Geluidvoorschriften en bestaande rechten

Een ander interessant punt is dat de geluidvoorschriften die aan de vergunning zijn verbonden ruimer zijn dan het bedrijf nodig heeft. In het akoestisch rapport is berekend welke geluidbelasting samenhangt met de te vergunnen activiteiten. Er is een toetspunt op een nabijgelegen woning binnen 100 meter van de inrichting. Daarnaast zijn enkele beoordelingspunten bepaald op 100 meter afstand. Het geluidsniveau dat op die punten is toegestaan ligt 2 tot 3 dB hoger dan de in het akoestisch rapport berekende waarden. Dat strookt niet met het uitgangspunt van het bevoegd gezag om juist aan te sluiten bij de berekende waarden.

De varkenshouderij wil deze geluidruimte uiteraard houden. Uit het betoog van de varkenshouderij blijkt dat de voorschriften kennelijk aansluiten bij de voorschriften uit eerdere vergunningen. De agrariër stelt dat er sprake is van bestaande rechten die bij een gelijkblijvende activiteit dienen te worden gerespecteerd. Deze gedachte leeft vaak bij ondernemers. De veronderstelling dat zij bestaande rechten kunnen ontlenen aan ruime vergunningsvoorschriften, leidt echter tot teleurstellingen in juridische procedures. Zo ook hier.

De Afdeling overweegt daarover dat bestaande rechten slechts zijdelings van belang zijn bij de vraag welke geluidgrenswaarden bij vergunningverlening moeten worden gesteld. Zogeheten ‘bestaande rechten’ zien namelijk op vergunde activiteiten en niet op vergunde geluidruimte. Dat eerder vergunde activiteiten in beginsel opnieuw moeten worden vergund, betekent niet dat bij die vergunningverlening geen andere of strengere geluidgrenswaarden kunnen worden gesteld. Het betekent alleen dat niet zodanig strenge geluidgrenswaarden mogen worden gesteld dat deze activiteiten de facto onmogelijk zijn, en daarmee impliciet worden geweigerd. Van die situatie is geen sprake.

Windturbines

Windpark Staphorst: ABRvS 23 december 2020, ECLI:NL:RVS:2020:3112

In de gemeente Staphorst wordt een windpark gerealiseerd met drie windturbines. De gemeente heeft daarvoor een omgevingsvergunning verleend. De appellanten vrezen geluidsoverlast en gezondheidsschade door geluidsoverlast. De Afdeling pakt deze zaak praktisch en handig aan, waardoor beide partijen ‘winnen’.

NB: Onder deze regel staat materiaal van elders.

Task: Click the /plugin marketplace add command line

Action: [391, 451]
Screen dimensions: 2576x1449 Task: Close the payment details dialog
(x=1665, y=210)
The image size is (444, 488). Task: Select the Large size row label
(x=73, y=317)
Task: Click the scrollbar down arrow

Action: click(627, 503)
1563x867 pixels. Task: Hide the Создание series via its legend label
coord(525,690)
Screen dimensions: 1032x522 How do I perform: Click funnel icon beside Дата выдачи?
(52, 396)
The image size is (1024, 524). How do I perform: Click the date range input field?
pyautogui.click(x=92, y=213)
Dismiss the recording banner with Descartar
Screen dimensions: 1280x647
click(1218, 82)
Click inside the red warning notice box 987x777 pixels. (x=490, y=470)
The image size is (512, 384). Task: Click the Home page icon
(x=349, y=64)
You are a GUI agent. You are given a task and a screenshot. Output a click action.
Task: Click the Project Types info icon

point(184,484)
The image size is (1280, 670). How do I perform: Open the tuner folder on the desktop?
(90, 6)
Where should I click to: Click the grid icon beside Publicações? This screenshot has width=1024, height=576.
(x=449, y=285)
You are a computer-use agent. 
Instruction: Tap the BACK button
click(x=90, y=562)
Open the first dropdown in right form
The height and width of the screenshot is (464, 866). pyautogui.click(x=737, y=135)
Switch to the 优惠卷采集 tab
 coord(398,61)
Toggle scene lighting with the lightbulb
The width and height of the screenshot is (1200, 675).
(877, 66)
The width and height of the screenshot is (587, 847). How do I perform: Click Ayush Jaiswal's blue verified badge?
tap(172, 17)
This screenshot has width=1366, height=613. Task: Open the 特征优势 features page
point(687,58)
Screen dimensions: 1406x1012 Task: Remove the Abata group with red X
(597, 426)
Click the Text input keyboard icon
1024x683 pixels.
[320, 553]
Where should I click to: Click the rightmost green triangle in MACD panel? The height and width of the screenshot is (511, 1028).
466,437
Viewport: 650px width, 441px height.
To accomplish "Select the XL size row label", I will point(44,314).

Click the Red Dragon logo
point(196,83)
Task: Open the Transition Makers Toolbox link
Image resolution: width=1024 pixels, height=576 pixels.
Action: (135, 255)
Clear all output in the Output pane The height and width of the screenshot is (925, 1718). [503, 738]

De geluidbelasting van het windpark is getoetst aan artikel 3.14a Activiteitenbesluit en voldoet aan die eisen. Dat blijkt uit de geluidsrapporten die zijn opgesteld.

In de geluidsrapporten is uitgegaan van de “worst-case” windturbinetypes (Vestas V150-4.2 MW). Deze windturbinetypes beschikken niet over de geluidreducerende ‘serrated edges’. Uit de geluidsrapporten blijkt dat de berekende maximale geluidsbelasting ten hoogste 45 dB Lden en 39 dB Lnight is. Dit is lager dan de norm uit het Activiteitenbesluit (47 dB Lden en 41 dB Lnight).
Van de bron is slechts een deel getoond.